[WORK TO COMPLETE]:
Provide the number of lines of the records that include "legend", with no other content.

[DATA TO PROCESS]:
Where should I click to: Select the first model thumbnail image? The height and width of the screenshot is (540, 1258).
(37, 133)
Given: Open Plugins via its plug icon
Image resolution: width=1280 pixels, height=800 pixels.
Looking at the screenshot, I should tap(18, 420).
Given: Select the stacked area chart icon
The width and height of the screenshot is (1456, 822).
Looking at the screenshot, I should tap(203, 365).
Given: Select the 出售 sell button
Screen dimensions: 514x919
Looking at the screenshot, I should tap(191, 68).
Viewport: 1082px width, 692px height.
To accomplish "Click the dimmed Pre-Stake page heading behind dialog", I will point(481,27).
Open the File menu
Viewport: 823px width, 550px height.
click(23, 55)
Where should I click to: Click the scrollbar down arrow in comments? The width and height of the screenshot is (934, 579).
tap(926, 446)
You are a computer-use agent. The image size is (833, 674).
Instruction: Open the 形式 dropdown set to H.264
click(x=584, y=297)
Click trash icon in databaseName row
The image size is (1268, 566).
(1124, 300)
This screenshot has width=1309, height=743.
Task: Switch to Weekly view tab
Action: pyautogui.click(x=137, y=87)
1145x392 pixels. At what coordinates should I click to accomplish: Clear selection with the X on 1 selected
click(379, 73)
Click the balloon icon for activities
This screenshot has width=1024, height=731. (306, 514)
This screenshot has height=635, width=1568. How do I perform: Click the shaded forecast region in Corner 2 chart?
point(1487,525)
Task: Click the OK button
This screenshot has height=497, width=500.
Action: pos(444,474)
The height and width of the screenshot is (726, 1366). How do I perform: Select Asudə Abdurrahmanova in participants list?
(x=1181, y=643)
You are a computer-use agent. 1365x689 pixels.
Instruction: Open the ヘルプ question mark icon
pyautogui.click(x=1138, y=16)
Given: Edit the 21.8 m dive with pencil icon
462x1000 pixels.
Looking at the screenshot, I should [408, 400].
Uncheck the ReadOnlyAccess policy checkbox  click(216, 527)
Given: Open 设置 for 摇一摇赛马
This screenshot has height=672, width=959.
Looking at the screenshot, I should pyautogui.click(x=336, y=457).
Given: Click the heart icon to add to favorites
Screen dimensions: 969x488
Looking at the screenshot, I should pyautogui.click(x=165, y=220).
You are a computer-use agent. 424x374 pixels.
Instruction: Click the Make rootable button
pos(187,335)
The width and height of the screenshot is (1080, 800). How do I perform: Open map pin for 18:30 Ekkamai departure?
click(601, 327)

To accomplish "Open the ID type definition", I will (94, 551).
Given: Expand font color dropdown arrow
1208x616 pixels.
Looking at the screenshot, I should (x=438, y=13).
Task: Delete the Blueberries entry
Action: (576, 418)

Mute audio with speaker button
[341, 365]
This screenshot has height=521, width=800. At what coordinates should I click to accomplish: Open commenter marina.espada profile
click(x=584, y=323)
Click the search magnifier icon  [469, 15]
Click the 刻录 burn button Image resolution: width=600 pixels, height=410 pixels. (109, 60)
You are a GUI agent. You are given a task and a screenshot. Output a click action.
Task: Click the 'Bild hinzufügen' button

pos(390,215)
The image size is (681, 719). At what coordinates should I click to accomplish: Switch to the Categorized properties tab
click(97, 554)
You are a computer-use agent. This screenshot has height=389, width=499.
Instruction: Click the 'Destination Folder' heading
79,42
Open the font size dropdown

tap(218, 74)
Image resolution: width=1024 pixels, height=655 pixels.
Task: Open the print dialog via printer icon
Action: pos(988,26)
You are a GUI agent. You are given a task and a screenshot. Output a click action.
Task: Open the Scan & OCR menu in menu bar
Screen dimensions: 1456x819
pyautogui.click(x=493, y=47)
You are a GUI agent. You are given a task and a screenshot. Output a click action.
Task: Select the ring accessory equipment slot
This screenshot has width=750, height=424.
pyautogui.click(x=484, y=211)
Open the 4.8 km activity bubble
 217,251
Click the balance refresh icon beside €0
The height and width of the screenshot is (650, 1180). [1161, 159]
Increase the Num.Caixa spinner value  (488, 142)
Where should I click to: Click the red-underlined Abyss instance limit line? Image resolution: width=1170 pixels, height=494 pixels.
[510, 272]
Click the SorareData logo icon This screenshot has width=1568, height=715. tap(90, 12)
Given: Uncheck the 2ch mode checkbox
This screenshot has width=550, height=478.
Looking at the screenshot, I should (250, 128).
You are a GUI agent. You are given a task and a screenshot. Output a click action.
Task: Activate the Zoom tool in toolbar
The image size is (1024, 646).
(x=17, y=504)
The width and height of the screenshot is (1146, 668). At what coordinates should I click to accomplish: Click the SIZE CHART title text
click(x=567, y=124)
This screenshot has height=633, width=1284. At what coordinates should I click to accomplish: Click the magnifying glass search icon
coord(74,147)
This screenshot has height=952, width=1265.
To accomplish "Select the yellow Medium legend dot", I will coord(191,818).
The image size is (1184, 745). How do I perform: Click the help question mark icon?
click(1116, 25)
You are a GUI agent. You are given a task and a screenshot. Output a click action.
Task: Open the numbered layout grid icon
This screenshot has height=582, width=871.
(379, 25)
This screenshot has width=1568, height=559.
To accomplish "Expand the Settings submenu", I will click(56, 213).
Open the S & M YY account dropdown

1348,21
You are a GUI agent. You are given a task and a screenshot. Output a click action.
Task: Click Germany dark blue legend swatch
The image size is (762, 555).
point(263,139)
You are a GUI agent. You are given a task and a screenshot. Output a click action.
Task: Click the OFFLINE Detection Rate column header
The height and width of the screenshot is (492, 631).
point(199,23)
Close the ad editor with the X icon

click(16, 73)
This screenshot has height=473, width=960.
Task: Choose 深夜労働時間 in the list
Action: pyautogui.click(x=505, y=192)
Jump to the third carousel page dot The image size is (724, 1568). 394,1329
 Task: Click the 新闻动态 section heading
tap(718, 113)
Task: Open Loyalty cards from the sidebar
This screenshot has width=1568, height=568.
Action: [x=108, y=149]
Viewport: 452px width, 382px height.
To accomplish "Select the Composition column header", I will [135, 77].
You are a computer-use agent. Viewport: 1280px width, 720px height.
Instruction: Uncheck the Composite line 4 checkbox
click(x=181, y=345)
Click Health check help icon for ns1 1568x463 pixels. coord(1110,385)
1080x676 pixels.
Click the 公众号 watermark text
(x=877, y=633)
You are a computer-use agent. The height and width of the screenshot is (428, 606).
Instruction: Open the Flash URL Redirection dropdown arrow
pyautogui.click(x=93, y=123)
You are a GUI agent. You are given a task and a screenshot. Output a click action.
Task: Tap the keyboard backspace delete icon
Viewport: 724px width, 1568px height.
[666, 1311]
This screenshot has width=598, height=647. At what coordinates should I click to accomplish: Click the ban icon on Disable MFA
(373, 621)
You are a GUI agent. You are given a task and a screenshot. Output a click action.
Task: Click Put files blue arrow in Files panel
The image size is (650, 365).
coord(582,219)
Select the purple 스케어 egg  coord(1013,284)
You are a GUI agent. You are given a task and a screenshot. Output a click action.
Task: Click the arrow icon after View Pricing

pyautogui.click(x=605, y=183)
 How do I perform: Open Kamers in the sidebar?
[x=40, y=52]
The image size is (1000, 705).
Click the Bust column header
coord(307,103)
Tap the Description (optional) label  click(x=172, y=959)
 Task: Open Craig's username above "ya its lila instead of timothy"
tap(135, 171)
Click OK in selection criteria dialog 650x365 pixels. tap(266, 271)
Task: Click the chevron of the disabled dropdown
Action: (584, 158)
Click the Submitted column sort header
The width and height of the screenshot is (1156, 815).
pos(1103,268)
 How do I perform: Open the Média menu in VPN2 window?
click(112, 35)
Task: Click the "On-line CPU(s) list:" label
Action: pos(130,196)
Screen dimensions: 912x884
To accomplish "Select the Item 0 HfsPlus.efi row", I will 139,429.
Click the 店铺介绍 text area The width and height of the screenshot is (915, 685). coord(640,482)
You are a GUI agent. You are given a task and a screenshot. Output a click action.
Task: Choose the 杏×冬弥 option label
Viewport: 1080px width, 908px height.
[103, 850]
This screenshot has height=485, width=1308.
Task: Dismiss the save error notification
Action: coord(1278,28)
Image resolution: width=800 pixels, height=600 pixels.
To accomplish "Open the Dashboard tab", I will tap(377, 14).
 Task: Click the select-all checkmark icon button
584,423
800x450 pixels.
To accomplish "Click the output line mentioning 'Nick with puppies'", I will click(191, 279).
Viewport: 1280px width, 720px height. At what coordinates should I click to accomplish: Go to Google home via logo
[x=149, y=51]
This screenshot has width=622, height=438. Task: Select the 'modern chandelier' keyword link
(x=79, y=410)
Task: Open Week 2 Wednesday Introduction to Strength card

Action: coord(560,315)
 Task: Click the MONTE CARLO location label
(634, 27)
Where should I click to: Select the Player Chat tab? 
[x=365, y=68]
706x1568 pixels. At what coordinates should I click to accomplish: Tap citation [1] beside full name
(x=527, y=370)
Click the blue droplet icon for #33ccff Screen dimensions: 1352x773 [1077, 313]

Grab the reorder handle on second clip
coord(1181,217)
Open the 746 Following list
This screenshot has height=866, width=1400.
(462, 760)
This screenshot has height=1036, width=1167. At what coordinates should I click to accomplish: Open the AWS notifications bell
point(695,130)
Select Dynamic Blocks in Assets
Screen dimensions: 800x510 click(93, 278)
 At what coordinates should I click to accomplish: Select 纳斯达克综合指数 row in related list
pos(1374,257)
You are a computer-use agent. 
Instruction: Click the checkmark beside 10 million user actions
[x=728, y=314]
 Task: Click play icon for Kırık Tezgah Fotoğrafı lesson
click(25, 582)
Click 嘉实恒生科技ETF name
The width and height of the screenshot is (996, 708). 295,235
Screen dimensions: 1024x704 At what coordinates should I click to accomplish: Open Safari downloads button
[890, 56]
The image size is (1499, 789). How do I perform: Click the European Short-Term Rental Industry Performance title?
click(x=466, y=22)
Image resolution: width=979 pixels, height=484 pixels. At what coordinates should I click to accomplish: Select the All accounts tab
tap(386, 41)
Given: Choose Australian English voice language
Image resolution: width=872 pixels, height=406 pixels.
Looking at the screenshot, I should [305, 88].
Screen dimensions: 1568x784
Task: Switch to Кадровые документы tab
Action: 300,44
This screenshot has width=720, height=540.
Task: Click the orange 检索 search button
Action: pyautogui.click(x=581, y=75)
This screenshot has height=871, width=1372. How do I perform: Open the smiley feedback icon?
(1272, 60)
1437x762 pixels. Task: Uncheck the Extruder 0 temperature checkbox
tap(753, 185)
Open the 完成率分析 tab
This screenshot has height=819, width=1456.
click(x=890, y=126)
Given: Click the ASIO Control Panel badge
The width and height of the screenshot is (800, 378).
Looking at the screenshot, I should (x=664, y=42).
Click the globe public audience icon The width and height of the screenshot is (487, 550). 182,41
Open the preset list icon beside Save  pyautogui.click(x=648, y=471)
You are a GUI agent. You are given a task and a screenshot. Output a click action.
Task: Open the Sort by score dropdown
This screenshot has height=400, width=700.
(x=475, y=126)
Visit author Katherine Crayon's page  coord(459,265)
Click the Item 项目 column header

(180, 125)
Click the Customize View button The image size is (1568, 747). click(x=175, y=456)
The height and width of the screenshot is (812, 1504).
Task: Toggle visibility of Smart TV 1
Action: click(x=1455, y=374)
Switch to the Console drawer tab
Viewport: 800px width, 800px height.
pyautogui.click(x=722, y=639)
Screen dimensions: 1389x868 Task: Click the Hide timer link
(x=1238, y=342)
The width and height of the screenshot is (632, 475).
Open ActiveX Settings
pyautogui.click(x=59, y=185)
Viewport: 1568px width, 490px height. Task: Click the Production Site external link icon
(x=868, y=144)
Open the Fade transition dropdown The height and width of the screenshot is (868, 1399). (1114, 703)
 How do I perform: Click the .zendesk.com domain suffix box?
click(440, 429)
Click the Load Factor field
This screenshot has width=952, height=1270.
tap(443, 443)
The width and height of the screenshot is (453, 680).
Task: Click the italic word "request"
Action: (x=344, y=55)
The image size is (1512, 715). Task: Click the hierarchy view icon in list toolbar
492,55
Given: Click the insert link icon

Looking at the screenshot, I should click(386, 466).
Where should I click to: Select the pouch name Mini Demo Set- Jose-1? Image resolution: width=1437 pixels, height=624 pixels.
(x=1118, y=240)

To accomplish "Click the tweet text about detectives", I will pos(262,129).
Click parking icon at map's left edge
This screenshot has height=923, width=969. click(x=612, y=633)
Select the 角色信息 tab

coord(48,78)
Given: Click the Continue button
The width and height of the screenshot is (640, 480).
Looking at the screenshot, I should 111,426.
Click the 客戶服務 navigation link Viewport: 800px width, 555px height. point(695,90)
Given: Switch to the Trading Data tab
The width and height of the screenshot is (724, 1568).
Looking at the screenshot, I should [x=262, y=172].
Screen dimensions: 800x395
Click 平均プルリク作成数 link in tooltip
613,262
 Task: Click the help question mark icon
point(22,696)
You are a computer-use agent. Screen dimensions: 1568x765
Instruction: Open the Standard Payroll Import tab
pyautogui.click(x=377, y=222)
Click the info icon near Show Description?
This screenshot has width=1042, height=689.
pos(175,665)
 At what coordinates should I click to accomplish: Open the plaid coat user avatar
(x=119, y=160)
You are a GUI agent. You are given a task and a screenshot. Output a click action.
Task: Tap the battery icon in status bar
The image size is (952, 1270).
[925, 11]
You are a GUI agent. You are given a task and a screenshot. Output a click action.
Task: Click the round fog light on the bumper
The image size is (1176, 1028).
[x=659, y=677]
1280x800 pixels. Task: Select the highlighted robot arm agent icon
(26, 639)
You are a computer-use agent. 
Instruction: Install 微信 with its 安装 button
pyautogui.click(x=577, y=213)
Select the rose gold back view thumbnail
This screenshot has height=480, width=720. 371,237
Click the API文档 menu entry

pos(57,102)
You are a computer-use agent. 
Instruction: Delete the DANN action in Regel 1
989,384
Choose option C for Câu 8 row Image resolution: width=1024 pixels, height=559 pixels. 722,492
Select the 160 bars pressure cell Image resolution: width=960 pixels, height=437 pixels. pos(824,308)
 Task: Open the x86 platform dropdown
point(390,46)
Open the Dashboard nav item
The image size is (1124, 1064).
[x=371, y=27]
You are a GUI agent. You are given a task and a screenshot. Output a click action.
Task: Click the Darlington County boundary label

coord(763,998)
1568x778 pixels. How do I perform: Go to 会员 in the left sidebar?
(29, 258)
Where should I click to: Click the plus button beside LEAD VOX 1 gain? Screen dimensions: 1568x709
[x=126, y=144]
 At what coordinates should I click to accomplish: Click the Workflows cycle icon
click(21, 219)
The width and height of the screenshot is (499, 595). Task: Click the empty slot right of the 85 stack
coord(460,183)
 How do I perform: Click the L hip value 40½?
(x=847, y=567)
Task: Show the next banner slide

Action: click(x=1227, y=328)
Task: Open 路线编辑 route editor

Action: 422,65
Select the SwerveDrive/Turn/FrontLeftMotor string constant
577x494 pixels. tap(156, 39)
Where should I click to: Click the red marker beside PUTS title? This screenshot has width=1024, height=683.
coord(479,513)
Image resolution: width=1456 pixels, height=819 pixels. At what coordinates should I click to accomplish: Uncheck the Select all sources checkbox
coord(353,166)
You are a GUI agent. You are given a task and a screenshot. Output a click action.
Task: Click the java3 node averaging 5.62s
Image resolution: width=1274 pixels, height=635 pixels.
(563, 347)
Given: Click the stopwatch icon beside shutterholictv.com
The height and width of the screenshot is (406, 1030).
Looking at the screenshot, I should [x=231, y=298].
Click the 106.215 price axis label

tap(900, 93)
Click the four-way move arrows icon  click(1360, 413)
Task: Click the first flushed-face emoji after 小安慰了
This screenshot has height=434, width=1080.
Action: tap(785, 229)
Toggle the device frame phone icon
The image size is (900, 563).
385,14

[ANSWER SECTION]:
2